_Dataset_
((

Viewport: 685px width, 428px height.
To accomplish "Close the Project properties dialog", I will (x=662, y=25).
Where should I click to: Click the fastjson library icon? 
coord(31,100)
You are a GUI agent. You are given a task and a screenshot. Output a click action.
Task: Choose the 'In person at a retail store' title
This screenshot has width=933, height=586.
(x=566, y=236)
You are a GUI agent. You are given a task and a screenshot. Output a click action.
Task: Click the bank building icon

))
((

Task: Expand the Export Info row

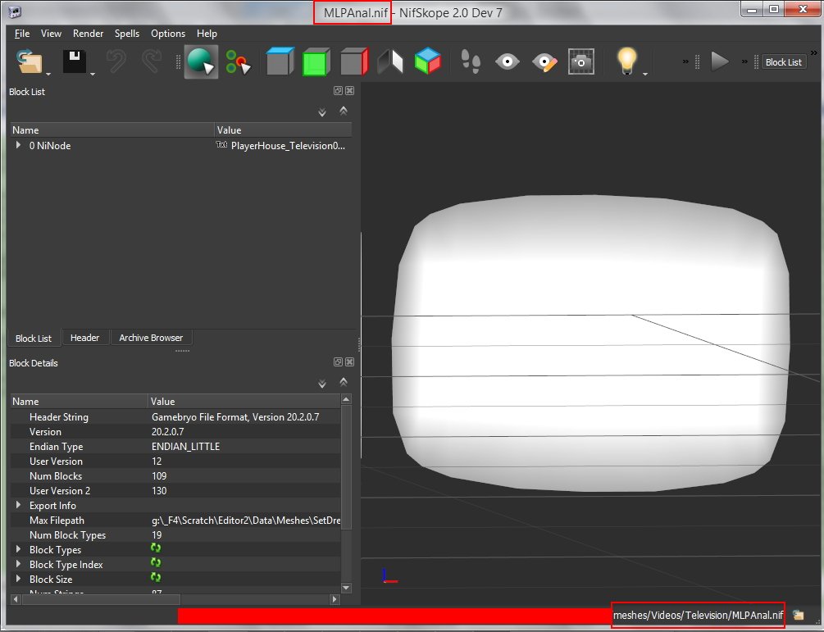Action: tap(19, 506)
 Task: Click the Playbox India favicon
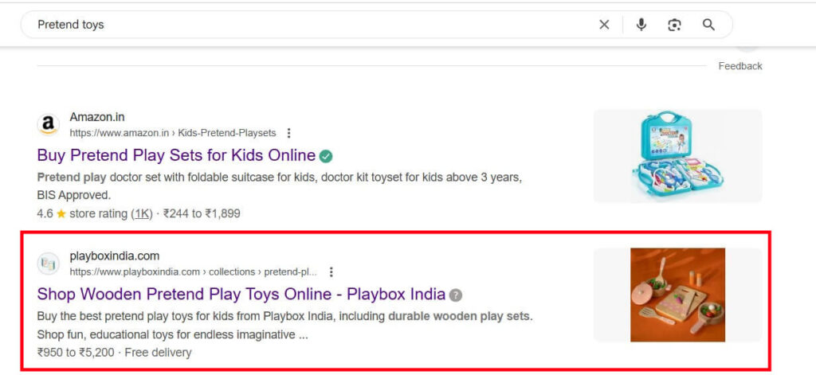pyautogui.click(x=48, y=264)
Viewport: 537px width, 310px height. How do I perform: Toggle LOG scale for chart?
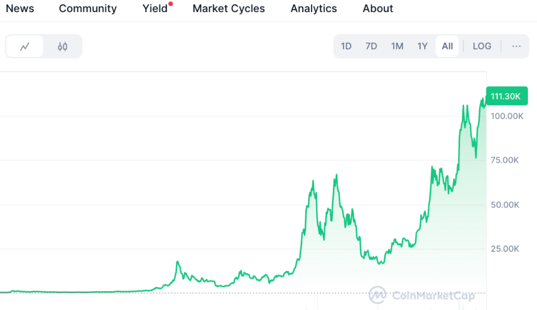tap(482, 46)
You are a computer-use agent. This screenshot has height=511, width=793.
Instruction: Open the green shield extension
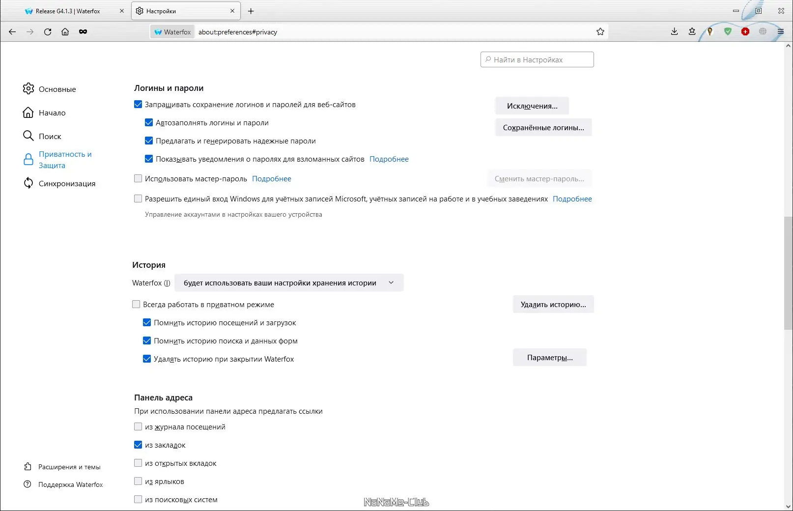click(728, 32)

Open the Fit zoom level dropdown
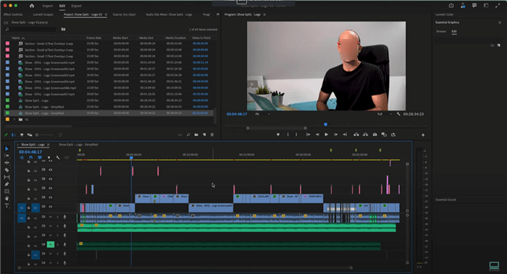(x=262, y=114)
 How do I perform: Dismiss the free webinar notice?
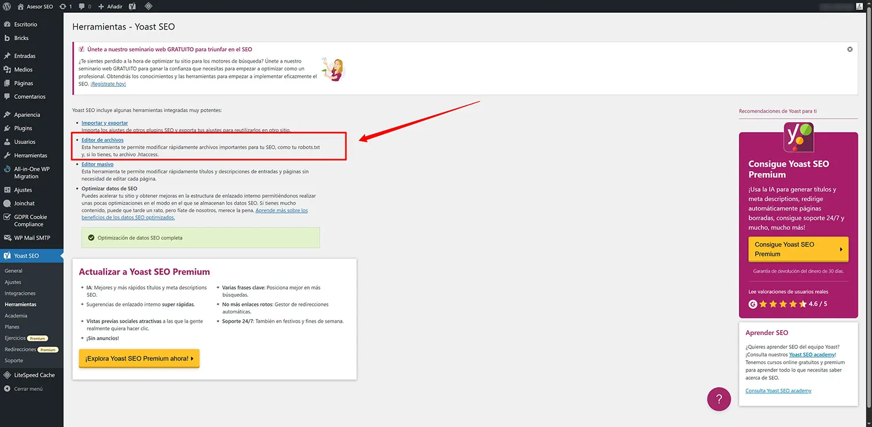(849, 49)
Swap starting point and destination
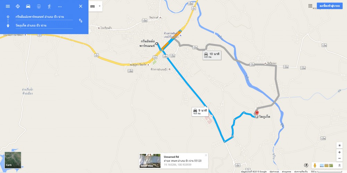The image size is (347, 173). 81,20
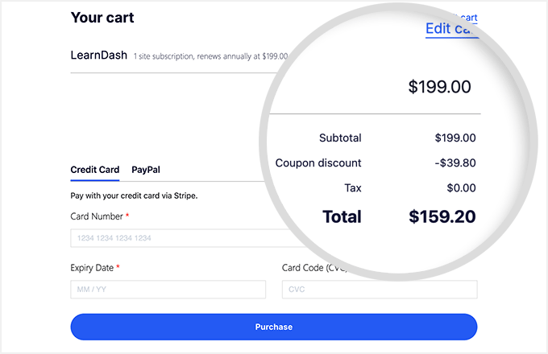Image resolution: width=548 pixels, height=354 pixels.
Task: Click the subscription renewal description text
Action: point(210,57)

))
((

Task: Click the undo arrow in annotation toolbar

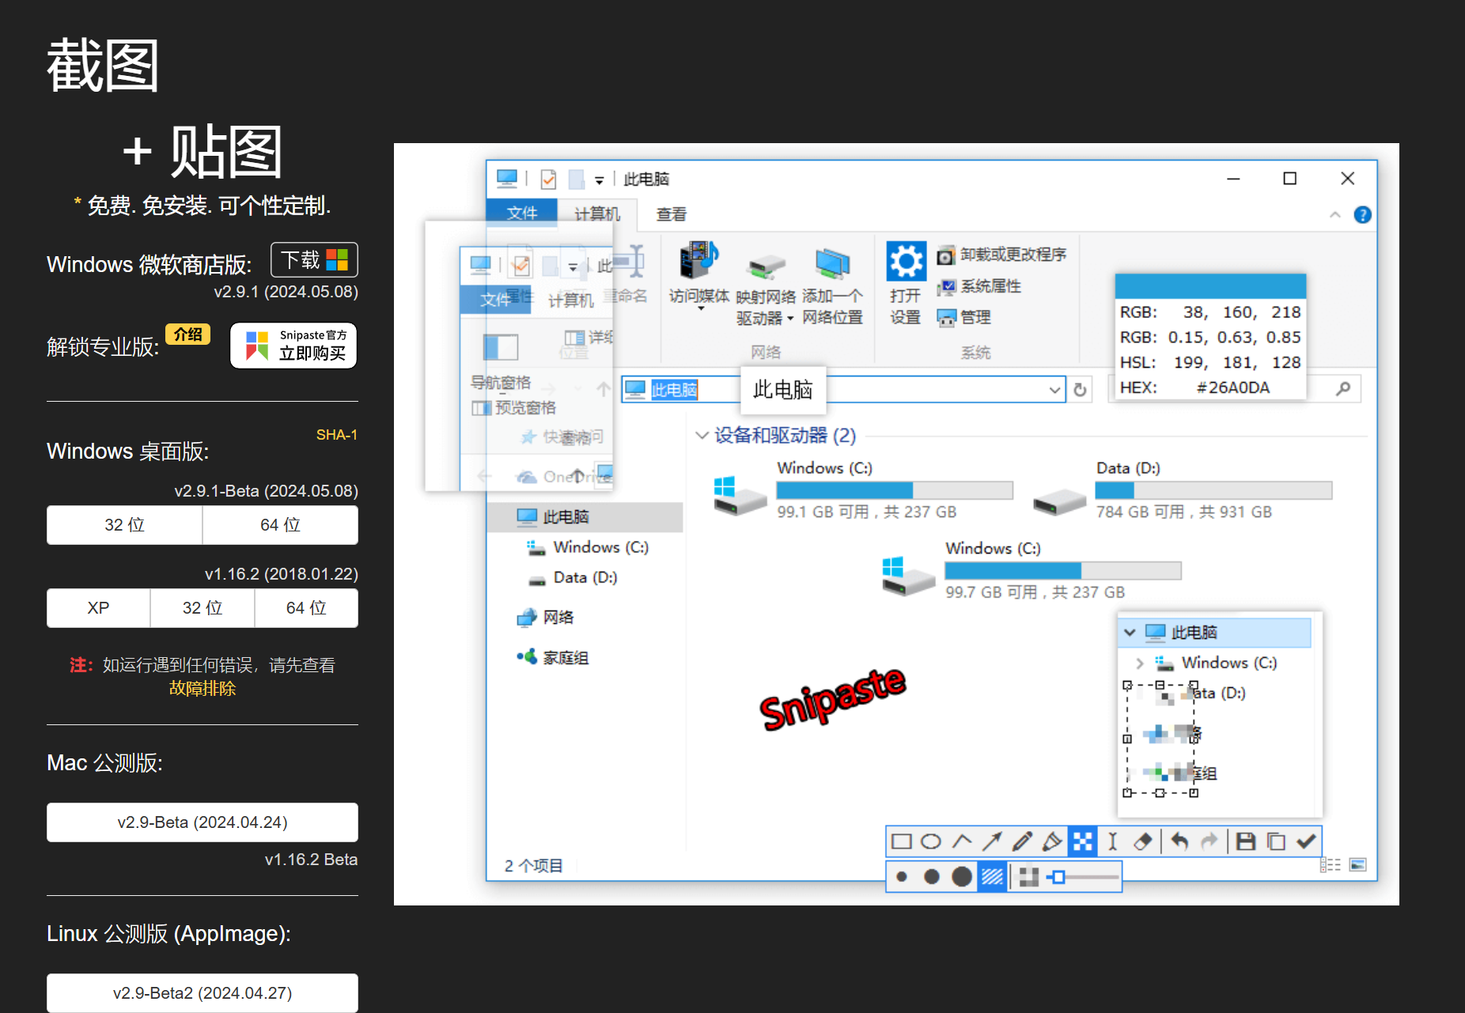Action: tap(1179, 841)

))

_Task statement_
The answer is the run of lines above from the line containing "Viewport: 685px width, 428px height." through the line containing "Task: Click the bank building icon", copied exactly and alone.

_Solution to this problem_
Viewport: 685px width, 428px height.
To accomplish "Close the Project properties dialog", I will (x=662, y=25).
Where should I click to: Click the fastjson library icon? 
coord(31,100)
You are a GUI agent. You are given a task and a screenshot. Output a click action.
Task: Choose the 'In person at a retail store' title
This screenshot has width=933, height=586.
(x=566, y=236)
You are a GUI agent. You are given a task and a screenshot. Output a click action.
Task: Click the bank building icon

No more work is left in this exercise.